I’m doing some minor remodelling in my house, which is a somewhat older house built in the early 1950s. Tonight I’ve been installing furring strips for a new basement-bathroom ceiling, and all that working with wood has resurrected some long-standing questions I’ve had about lumber sizes.

Consider the lowly 2×4, that staple of home construction. The 2×4s I buy today are actually 1 1/2 x 3 1/2. Ok, I understand, and maybe I’m wrong about this, that half an inch in either dimension is lost to the kerf from the saw blade and the subsequent sanding required to get a smooth finish on the board. Frankly, that seems a lot to lose from sawing and sanding, but ok. However, in my house are many old 2×4s, and all of those are 1 3/4 x 3 9/16. Why? Were saw-blades thinner in the old days? At what point did this great transition occur, and why? It’s not just my house, by the way. Consistently I see 2x lumber in older houses that is 1/4-inch thicker than any 2x lumber I can buy today.

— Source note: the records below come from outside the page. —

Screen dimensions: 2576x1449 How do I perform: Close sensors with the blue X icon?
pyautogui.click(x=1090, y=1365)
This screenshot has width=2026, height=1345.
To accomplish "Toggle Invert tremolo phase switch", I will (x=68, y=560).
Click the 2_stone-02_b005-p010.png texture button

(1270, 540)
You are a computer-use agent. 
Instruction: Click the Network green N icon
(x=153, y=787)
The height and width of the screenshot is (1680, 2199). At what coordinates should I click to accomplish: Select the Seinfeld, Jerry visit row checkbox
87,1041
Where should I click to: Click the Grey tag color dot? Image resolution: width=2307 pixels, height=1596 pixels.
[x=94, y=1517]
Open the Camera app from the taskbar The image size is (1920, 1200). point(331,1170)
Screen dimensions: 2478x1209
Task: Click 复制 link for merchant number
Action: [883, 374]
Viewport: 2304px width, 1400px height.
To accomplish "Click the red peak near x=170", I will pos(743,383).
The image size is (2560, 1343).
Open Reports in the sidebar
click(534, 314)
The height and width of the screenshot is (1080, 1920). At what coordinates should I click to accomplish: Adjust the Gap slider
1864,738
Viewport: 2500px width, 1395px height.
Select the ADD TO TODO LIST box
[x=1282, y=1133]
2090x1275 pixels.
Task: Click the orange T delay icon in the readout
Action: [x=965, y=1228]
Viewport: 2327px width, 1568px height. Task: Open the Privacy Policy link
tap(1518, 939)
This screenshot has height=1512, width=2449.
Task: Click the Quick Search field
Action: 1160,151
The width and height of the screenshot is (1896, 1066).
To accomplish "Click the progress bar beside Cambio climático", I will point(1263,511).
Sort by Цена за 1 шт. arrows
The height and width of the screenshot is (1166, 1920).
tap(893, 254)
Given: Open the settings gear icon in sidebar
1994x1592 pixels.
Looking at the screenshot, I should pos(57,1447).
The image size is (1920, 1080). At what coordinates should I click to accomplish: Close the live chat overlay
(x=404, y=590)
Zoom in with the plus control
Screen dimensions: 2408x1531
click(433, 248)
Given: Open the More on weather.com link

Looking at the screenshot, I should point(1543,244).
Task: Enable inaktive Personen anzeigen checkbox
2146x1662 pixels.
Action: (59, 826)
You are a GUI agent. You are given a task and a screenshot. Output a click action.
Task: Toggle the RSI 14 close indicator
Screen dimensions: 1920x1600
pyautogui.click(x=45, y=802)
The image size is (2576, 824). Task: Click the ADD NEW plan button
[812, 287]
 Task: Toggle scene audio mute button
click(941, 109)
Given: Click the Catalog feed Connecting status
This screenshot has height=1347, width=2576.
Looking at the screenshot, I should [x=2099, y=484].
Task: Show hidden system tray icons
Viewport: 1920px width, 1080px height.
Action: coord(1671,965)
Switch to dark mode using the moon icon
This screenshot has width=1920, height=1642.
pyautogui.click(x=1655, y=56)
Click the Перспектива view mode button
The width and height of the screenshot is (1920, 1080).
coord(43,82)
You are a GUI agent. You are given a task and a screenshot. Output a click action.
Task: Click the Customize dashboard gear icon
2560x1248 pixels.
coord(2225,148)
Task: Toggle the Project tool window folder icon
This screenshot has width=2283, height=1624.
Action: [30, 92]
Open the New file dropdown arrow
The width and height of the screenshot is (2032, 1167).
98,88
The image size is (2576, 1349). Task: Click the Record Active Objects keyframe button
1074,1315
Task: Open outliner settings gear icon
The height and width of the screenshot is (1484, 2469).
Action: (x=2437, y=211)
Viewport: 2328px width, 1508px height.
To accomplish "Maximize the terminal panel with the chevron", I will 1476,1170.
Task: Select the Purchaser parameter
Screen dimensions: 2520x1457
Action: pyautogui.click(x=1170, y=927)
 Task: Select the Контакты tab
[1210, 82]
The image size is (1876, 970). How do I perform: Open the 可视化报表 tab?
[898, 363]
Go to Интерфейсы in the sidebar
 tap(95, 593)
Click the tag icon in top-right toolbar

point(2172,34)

My second long-standing question concerns edges. I can go to the homestore and buy all sorts of 1x lumber with squared-off edges. But any 2x lumber that I buy always has rounded edges. Why is that? The rounded edges don’t blend too well with the squared edges on all the 2x lumber in my house. You see, whenever it was that 2x lumber shrunk in size, that must be when it picked up the rounded edges too.

In the grand scheme of things, these are trivial questions, but I’m sure there’s an interesting story behind the answers. And that’s what I want, to find the interesting story.

Do you know why lumber sizes changed, and when? Do you know why the edges of 2x lumber are rounded instead of squared? If you do, please post. I want to know too.